Niko sat at the desk and slid out a drawer and removed a document. Sixteen yellowed stapled pages. Courier tenpitch type, floating caps archaic evidence of a manual typewriter, every lowercase e gummed in at the top. Every word of it tattooed upon his mortgaged heart.

He glanced at the date and shook his head. A life ago yet only yesterday as well. He turned to the last page. His signature still there of course, scrawled in red gone russet over time. He still owned the pen he’d signed it with. A 1920 J.G. Rider pearl and abalone pump action fountain pen with a 22-karat gold medium nib. The contract’s lower right side smudged brown where his hand wet with blood not his had rested when he signed.

His nervous fingers riffed the contract pages. Should I bring it? To what end? I know every word of it by heart and still am not sure what my options are.

But he took the contract with him when he left his secret room.
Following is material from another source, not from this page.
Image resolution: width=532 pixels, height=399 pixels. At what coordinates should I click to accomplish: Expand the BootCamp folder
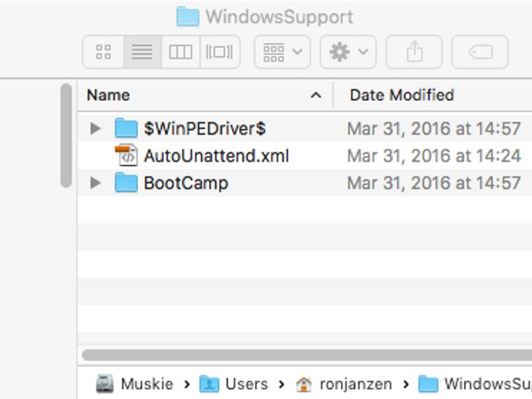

Back in the study he called Jemma’s father. The CAT scan went fine, Hank. She’s sleeping now, they gave her Percoset. We won’t have the results for a couple of days but I’ll call you soon as we do. No reason to panic yet. You bet. I’ll tell her. Take care. Talk soon. Then he stared at his phone and thought about who he had to call up next.

II.

CROSSROAD BLUES

HE WENT DOWN to the Crossroads with his contract by his side. His burgundy Bentley Continental GT Speed sat idling in the empty lot while he stared through the sloped dark windshield at the restaurant.

Crossroads of the World had been built to look like a paddle-wheeler and it almost did. Driving along Sunset Boulevard near Paramount Studios Niko had passed it many times over the years and paid it little attention apart from noticing its ugliness and vainglorious name displayed in bright blue neon on a retrofuturistic steeple. He never would have set foot in it were it not for his meeting here today.

He took a deep breath and let it out and switched off the ignition and grabbed his vintage Hermes valise and got out into what passed for winter in Los Angeles. The car door shut with a reassuring and expensive sound and Niko headed for the restaurant. Behind him the Bentley chirped like a fat contented budgie.

THE CROSSROADS WAS crowded and bustling and loud. Glasswalled and sunny. Waitresses older than the architecture hurried about bearing unreasonable burdens on serving trays to men in designer jackets and two hundred dollar T-shirts sitting proprietarily in their booths and at the counter and gesturing violently at no one as they argued into cellphones or ignored their boothmates while they texted.

Niko glanced outside. But for his car the lot was empty. He frowned at the crowded restaurant and clutched the valise tighter.

A waitress hurrying by with an armload of steaming food nodded at the sign near the register that said PLEASE SEAT YOURSELF. Niko walked to a booth as if moving in some whitewashed dream. A waitress with shellacked hair and librarian glasses and a name badge that read MADGE gave him a menu and took his order for coffee.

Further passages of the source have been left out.